The editorial partnership with the renowned Institute was conceived to educate readers of Financial Nigeria about the power of market-creating innovations to help create shared prosperity across the globe.
The Institute, which is dedicated to improving the world through Disruptive Innovation, was co-founded by Harvard Business School (HBS) professor, Clayton Christensen, who passed away on January 23, 2020 at the age of 67. Professor Christensen was the architect of Disruptive Innovation, and one of the world's foremost authorities on innovation management. In 2011 and 2013, he was named the World's Most Influential Business Management Thinker by the London-based Thinkers50.
World Bank appoints Carmen Reinhart as Chief Economist
The World Bank Group has appointed Harvard Professor, Carmen Reinhart, as its new Vice President and Chief Economist.
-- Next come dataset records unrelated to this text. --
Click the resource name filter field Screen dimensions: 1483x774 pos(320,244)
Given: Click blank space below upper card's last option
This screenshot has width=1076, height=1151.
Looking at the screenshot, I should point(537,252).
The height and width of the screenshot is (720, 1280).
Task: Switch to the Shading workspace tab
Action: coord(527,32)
An American economist with a Ph.D. from Columbia University, Reinhart is currently the Minos A. Zombanakis Professor of the International Financial System at Harvard University’s Kennedy School. Her areas of expertise are international capital flows, finance, and macroeconomics, and she has published extensively on economies in Asia and Latin America, banking and sovereign debt crises, currency crashes, and contagion.
“I am very pleased to welcome Carmen to the World Bank Group as we boost our efforts to restore growth and meet the urgent debt and recession crises facing many of our client countries,” said World Bank President David Malpass. “Carmen has dedicated her career to understanding and surmounting financial crises in both advanced and developing economies in order to achieve growth and higher living standards. Her thought leadership during this unprecedented period will be invaluable to the Bank Group and our clients.”
Reinhart’s appointment is effective on June 15, 2020.
MainOne to deliver connectivity services in landlocked Burkina Faso
MainOne, a major connectivity and data centre solution provide in West Africa, has been chosen by the government of Burkina Faso, backed by the World Bank, to provide bulk connectivity services to a consortium of operators through the PAV-Burkina Cooperative, for the next three years. MainOne was chosen, following an international bid to select a preferred operator.
As a landlocked country, Burkina Faso has faced difficulties in accessing worldclass connectivity and maintaining ubiquitous broadband internet access due to the lack of infrastructure. The major network operators in the country were also reportedly reluctant to explore operational broadband service delivery models favourable for socio-economic development of the country. One of the poorest African countries, Burkina Faso had a GDP per capita of US$715.12 in 2018, according to data by the World Bank.
MainOne has been able to provide its services in Burkina Faso through a diverse terrestrial optical fibres link connecting its landing point in Accra to the Burkinabe border town of Paga, where the organization has made significant investments by establishing a physical point of presence to serve the country with its world-class service quality that maintains 99.95 per cent availability.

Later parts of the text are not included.